Of course, the former chair’s stated reasoning for very strongly suggesting that Guthrie fire senior reporters Emma Alberici and Andrew Probyn was that the government clearly disliked them and some of their recent reporting, based on clear public statements and letters of complaint from ministers, including former prime minister Malcolm Turnbull and Fifield himself.

Mrdak was looking at how Milne communicated with Guthrie around a series of complaints from the government, regarding Alberici and Probyn, the decision by Triple J to stop running the Hottest 100 countdown on Australia Day, and edgy political satire televised on Tonightly.
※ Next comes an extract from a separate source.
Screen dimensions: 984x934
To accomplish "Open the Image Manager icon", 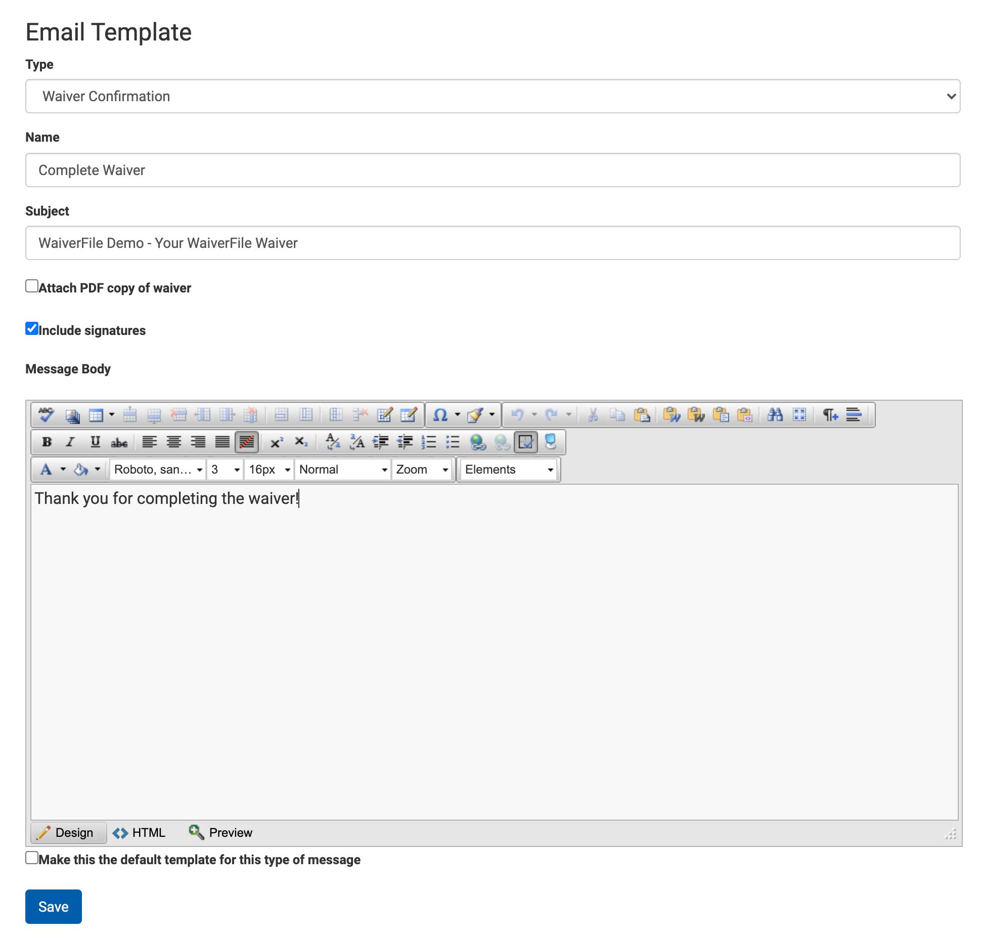I will pyautogui.click(x=72, y=415).
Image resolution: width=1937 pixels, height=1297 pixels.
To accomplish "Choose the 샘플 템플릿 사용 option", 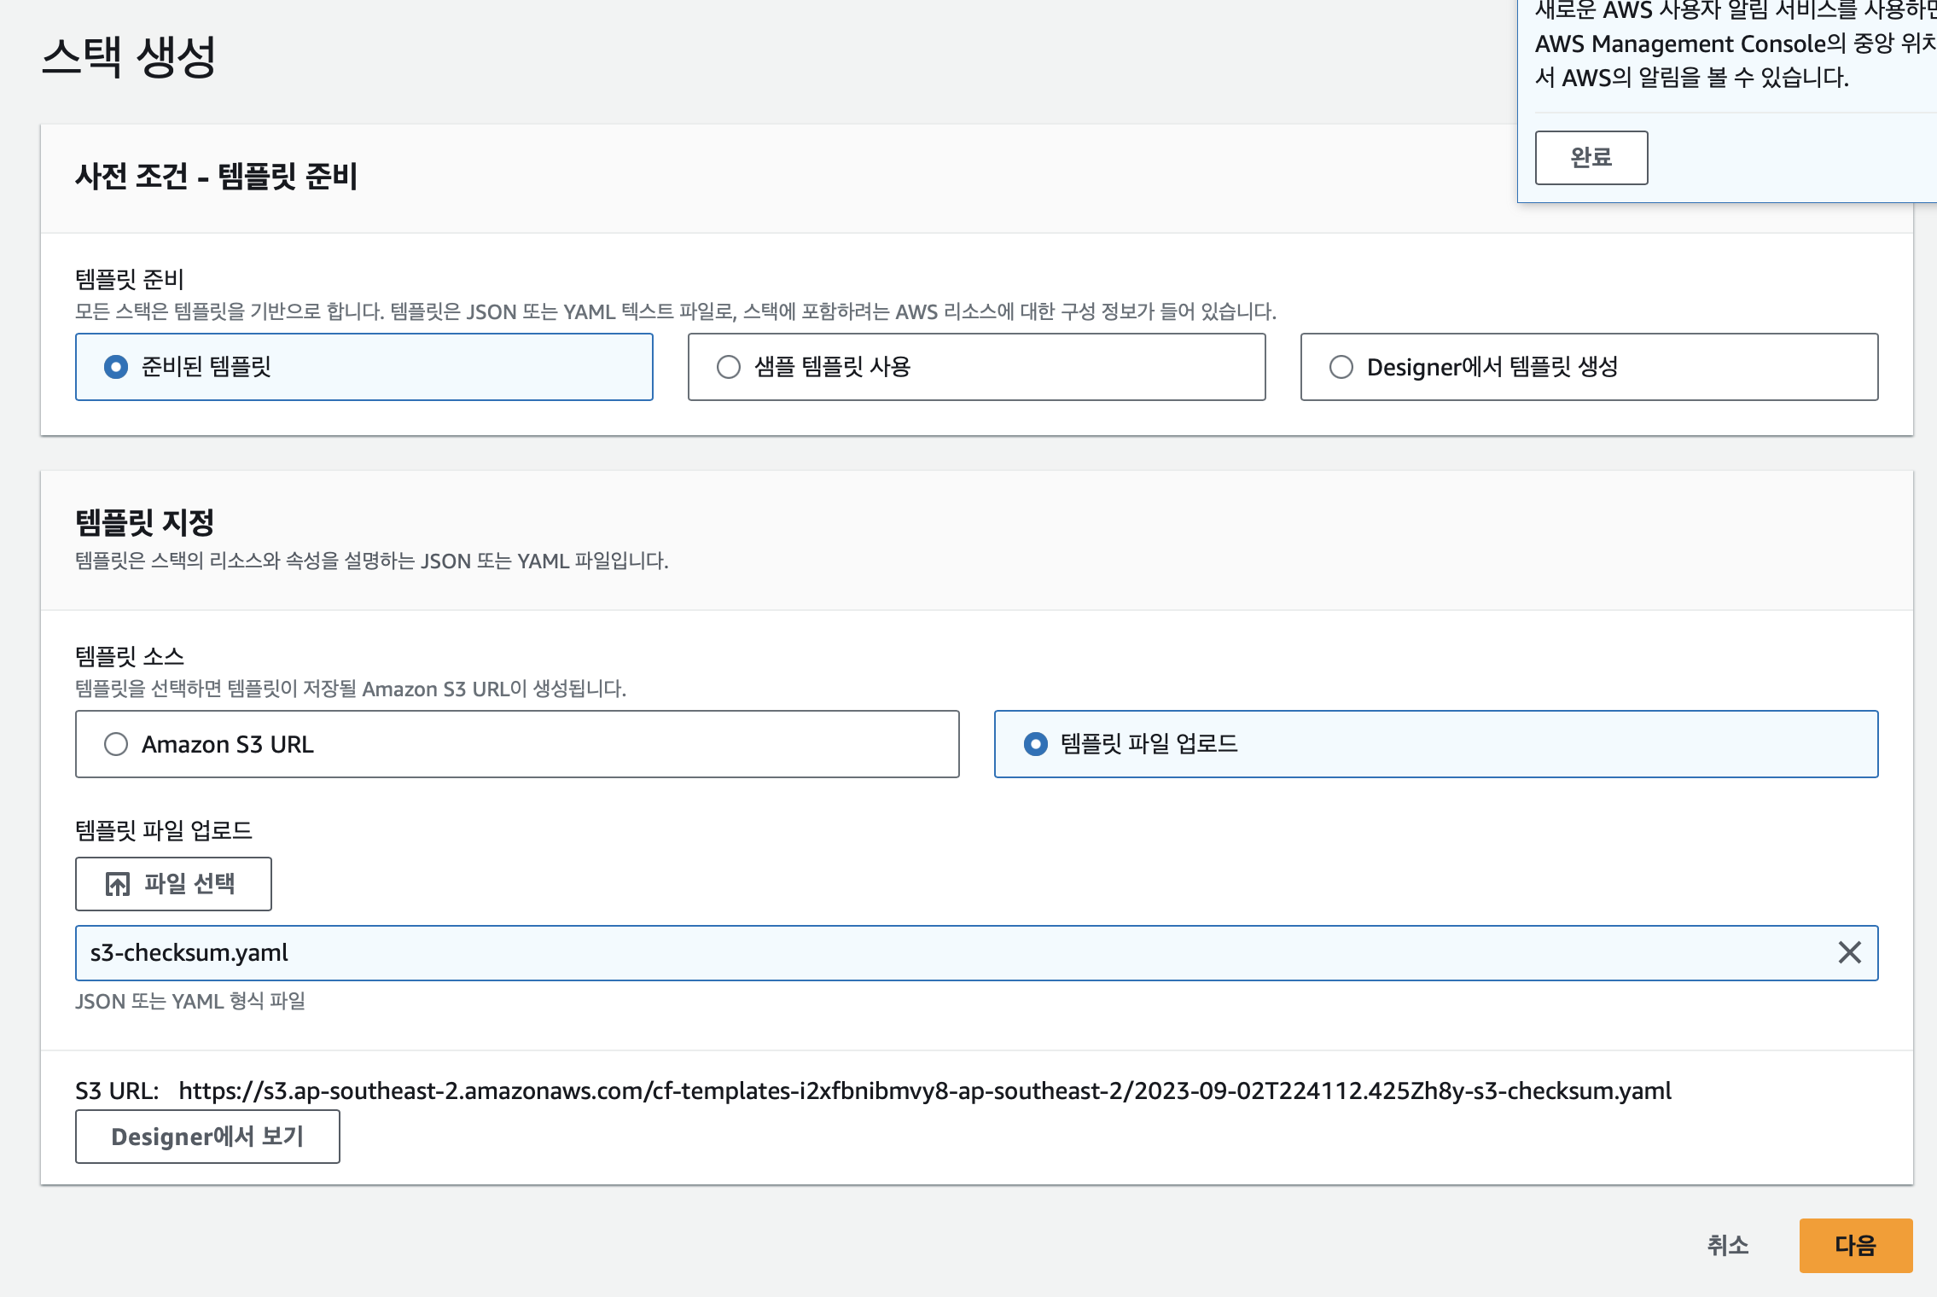I will (729, 367).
A timeline of events included in the report demonstrates that each case involved both interventions by the board and complaints from the government which reflected identical concerns. The former chair maintains he was making his views known to the managing director, not giving a direction, while Guthrie sees it the other way around. “She advised that it was consistent with what she regards as an interventionist approach to individual staffing and editorial matters which the chair adopted,” Mrdak reports.

Milne told Fifield on September 12 that the board had decided Guthrie had to go and would inform her the following day, the minister revealed. He was then told of her imminent sacking on September 23, the day before it happened, but denies any knowledge of the controversial “encounters” between Guthrie and Milne that turned up in the newspapers soon after, catalysing the Mrdak inquiry and leading Milne to fall on his sword.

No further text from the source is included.